Gap Year

The beginnings: dead trees, visible goods, and conch shells.

This might be the most tiring weekend I’ve ever experienced.

Saturday morning started at 6 AM in Ft. Lauderdale, Florida. By 7, I was on a tiny charter plane a few thousand feet above the Atlantic Ocean. Then we arrived on the island of Great Abaco, Bahamas.

Boarding the charter plane.

I think I was in a bit of shock from once we landed all the way until yesterday around dinnertime. Up in the air, we could see the ground below us. One generally expects trees and foliage to cover the ground as you approach land. In Abaco, salt water had killed almost every standing tree, leaving a withered blackened stick in its place.

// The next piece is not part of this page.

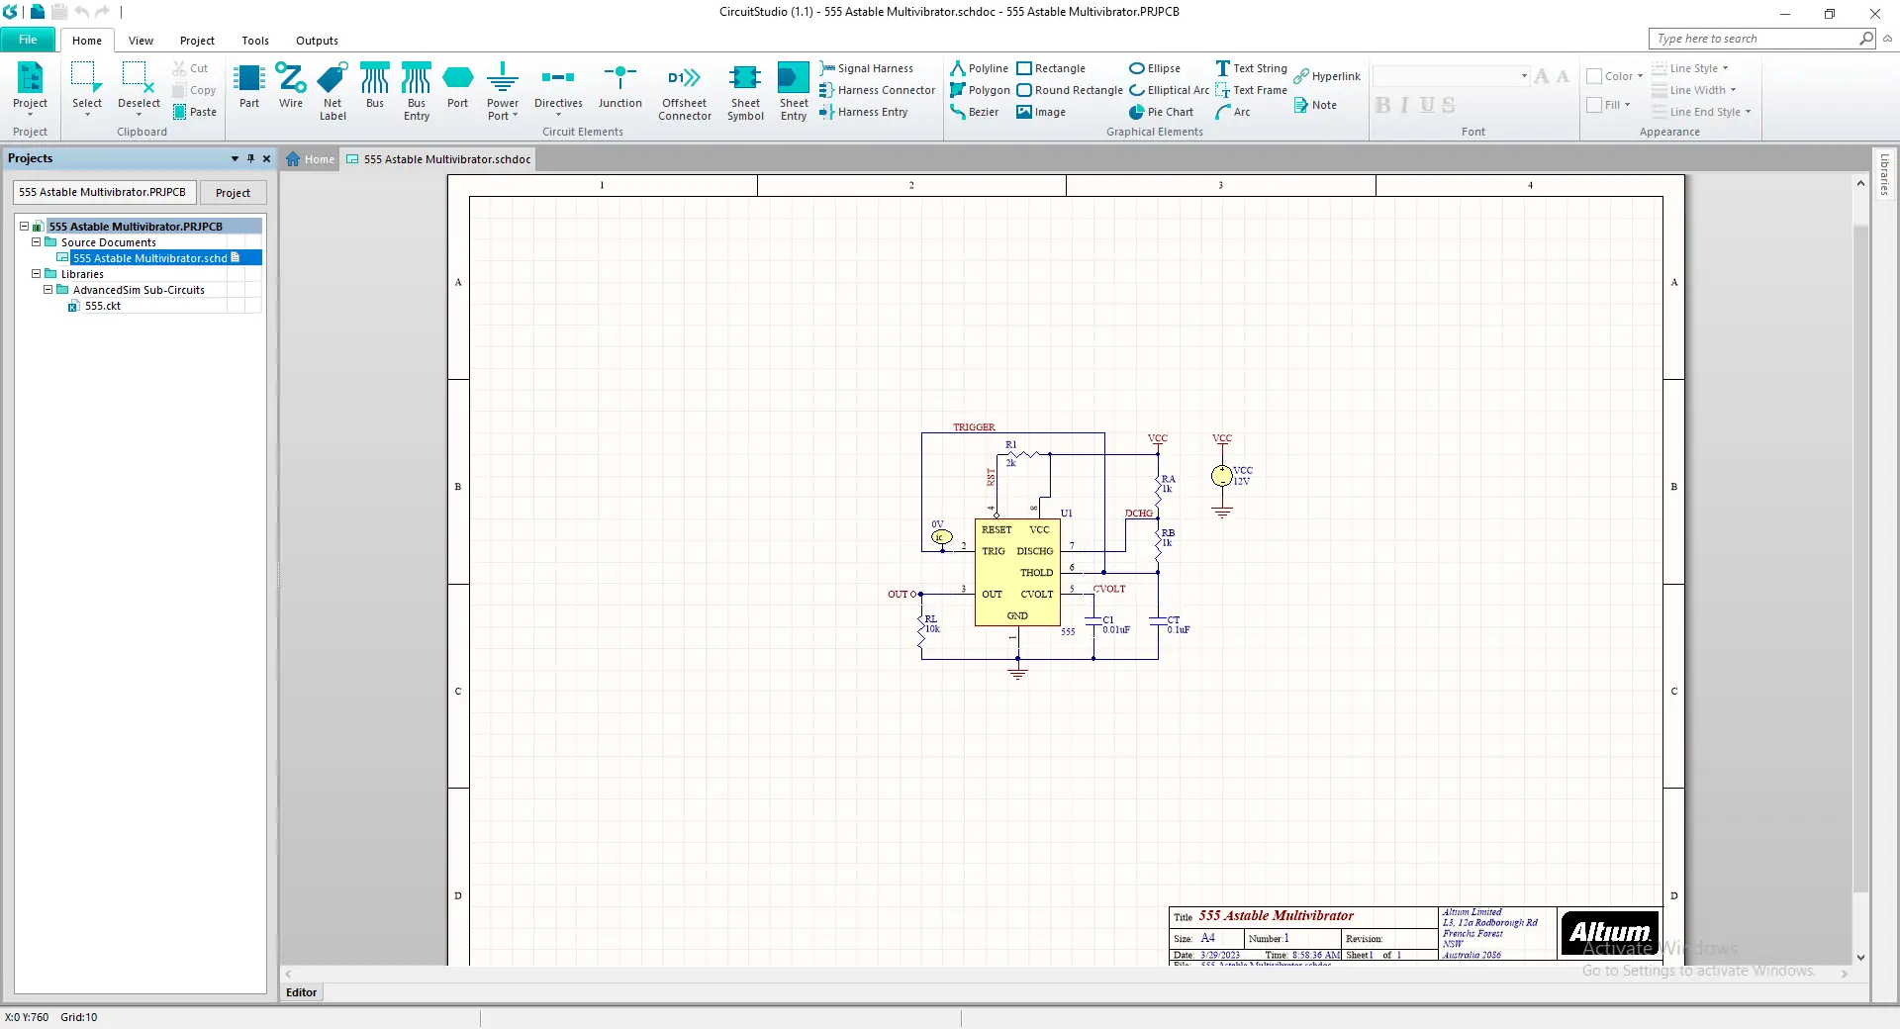
Task: Pin the Projects panel
Action: [x=250, y=158]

View of Great Abaco from the plane.

Upon landing, we were immediately hit with a wave of humid air. By noon, I was sweating. We drove through the streets of Abaco island. I didn’t even think to take pictures because of how much of a shock it was to see the damage done by Hurricane Dorian. There was a house on top of a boat. And then a boat on top of a house. There isn’t much wildlife to speak of here, but I caught a glimpse of a few “hurricane dogs” roaming the streets. And then we reached our base, our home and sole refuge for the next two months.

Today, Lynn compared it to a concentration camp. It isn’t really much to speak of, only the bare essentials. There are a few indoor areas for kitchen/wifi, port-a-potty bathrooms, and sleeping areas in small shelters called “VGs,” short for Visible Goods. Our main “lounge” area is in the rec room of a Christian church. There’s an outdoor hand washing station near the port-a-potties. We’re fenced in from all sides with the exception of a “forest” of blackened trees and other brush which we are forbidden to enter.

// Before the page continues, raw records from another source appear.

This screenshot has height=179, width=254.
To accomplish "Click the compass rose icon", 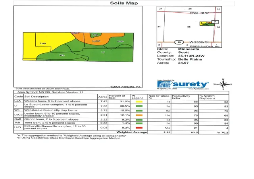I will [x=223, y=84].
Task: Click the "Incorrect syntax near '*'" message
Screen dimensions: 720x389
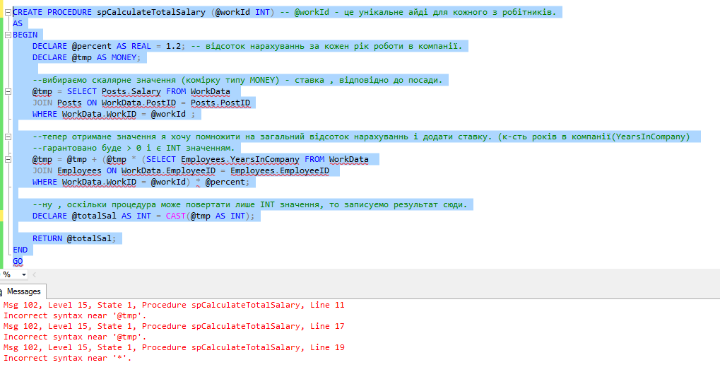Action: click(x=67, y=358)
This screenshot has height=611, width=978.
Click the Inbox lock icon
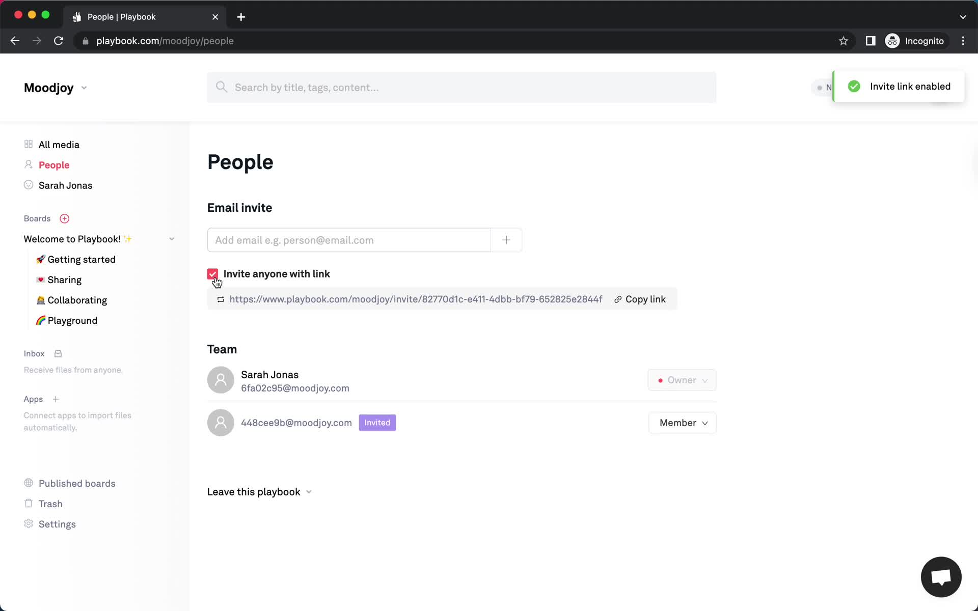pyautogui.click(x=58, y=353)
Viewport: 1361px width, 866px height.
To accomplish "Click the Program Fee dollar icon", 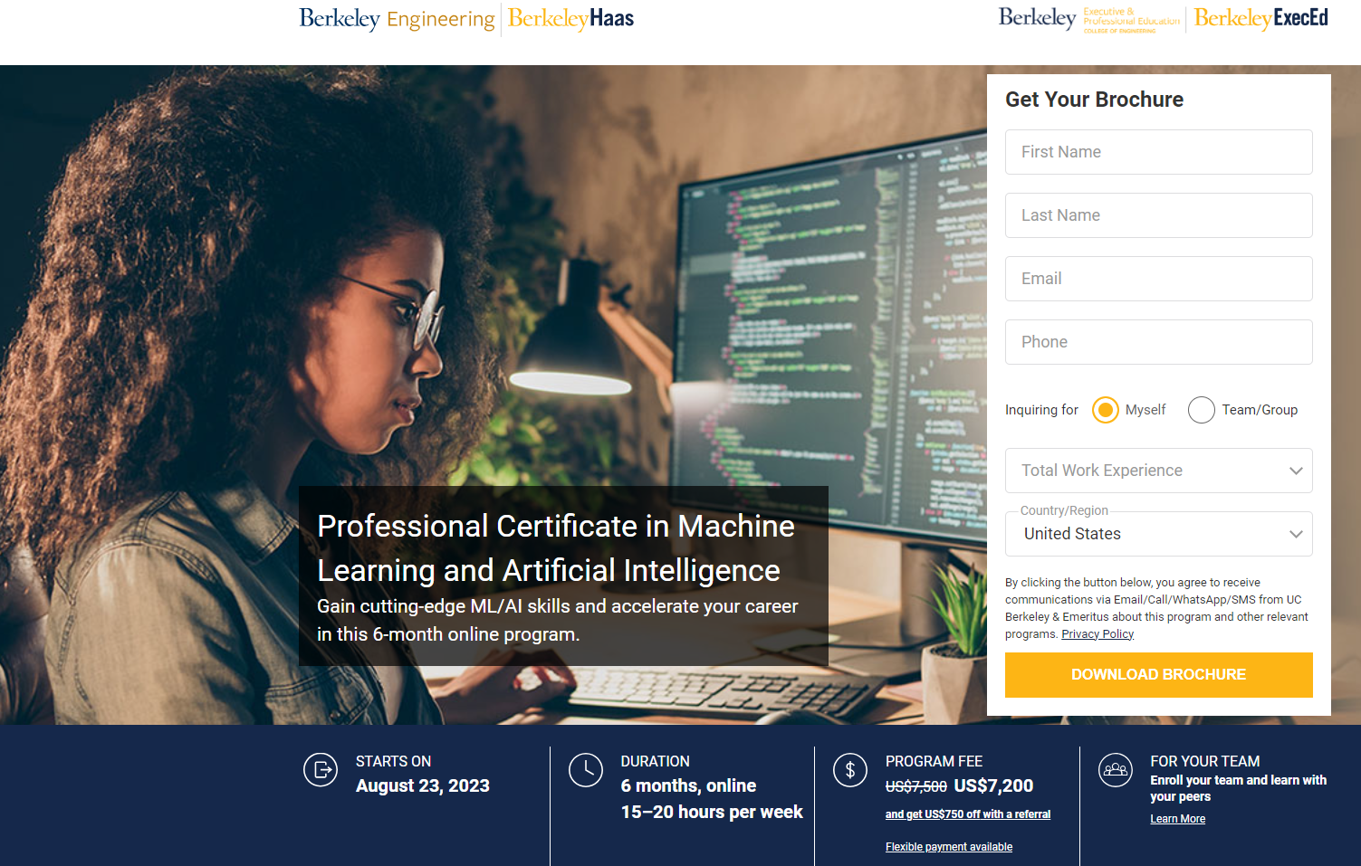I will [x=850, y=770].
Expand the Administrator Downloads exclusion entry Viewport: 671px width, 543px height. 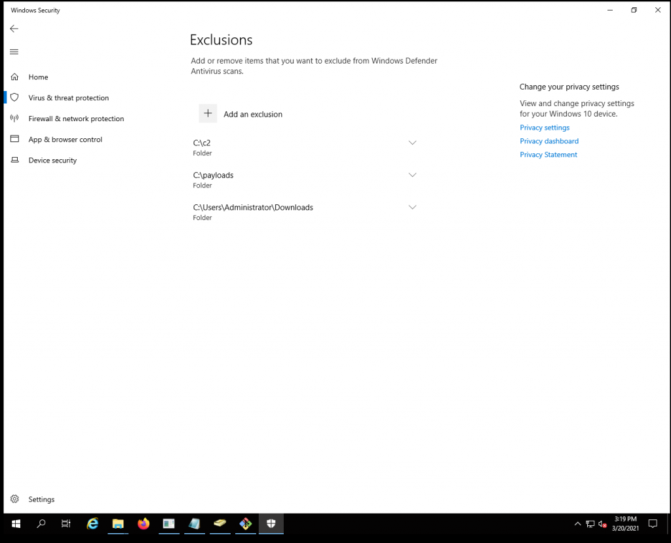tap(412, 207)
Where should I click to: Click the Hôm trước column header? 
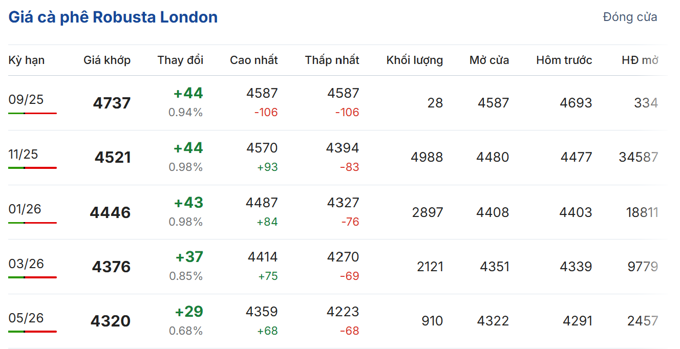(x=564, y=60)
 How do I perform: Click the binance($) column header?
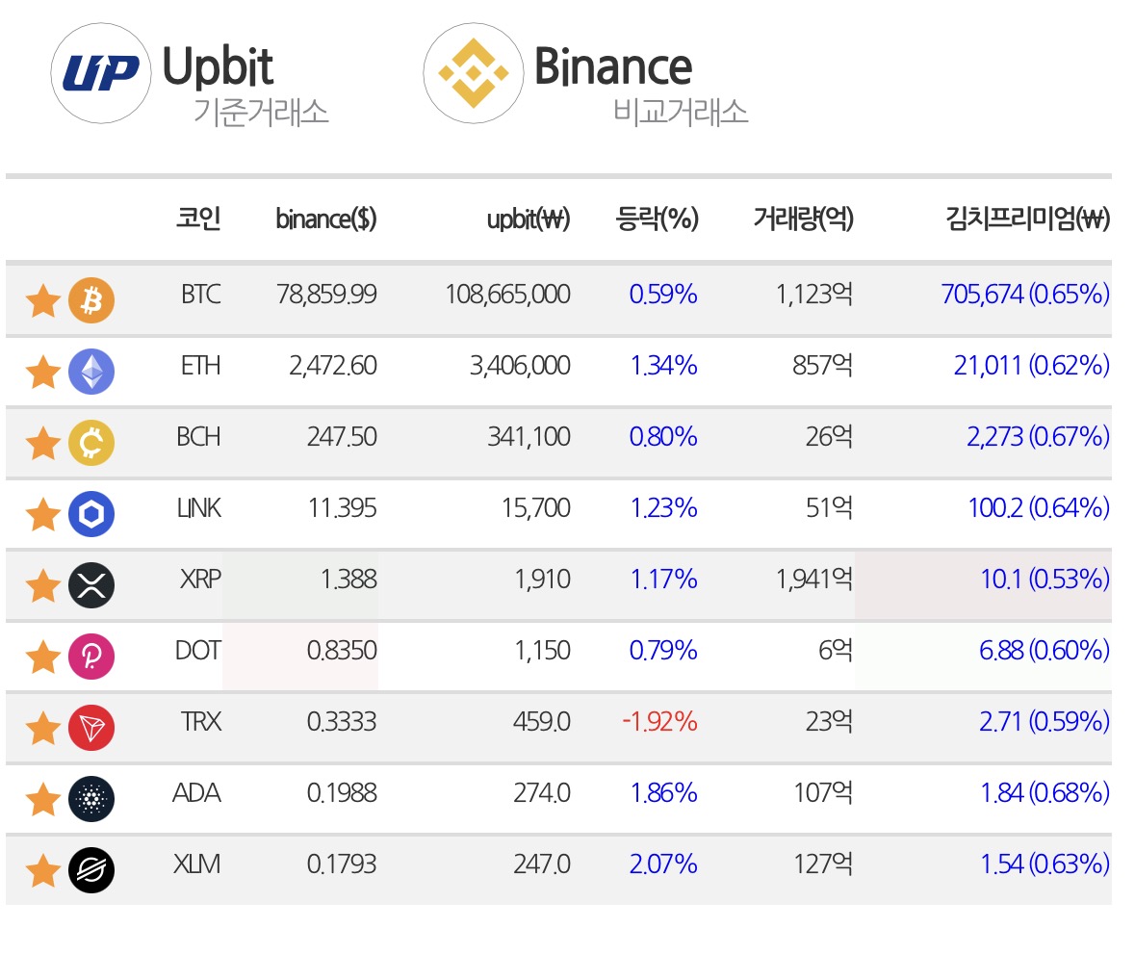pyautogui.click(x=326, y=219)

However, after a wonderful dinner of meat and corn cooked by two local Bahamian cooks, I did sleep reasonably well. Who knew that small pieces of foam could help me (a light sleeper) get through a night with not one, not two, but THREE snorers?

My day today was a little less shocking. We went to a nearby beach. The drive was still shocking, but perhaps less so. The beach wasn’t covered in debris per-se, but there was a lot of broken glass near the rocks. We found dish ware that was still completely intact, even a year and a half after the disaster. Next to the huge pink conch shells, I saw parts from two separate (former) toilets in the water.

It’s nearing 9PM, which is when the lights and power go out here in the lounge. Tomorrow, I’m getting a SIM card and undergoing tool training, after which I’ll start constructing things for our base (such as shelves and shelter from the sun and such). I’m a bit more uncomfortable than I was in Florida, and definitely much more tired. And yet, here I am—no way out but through.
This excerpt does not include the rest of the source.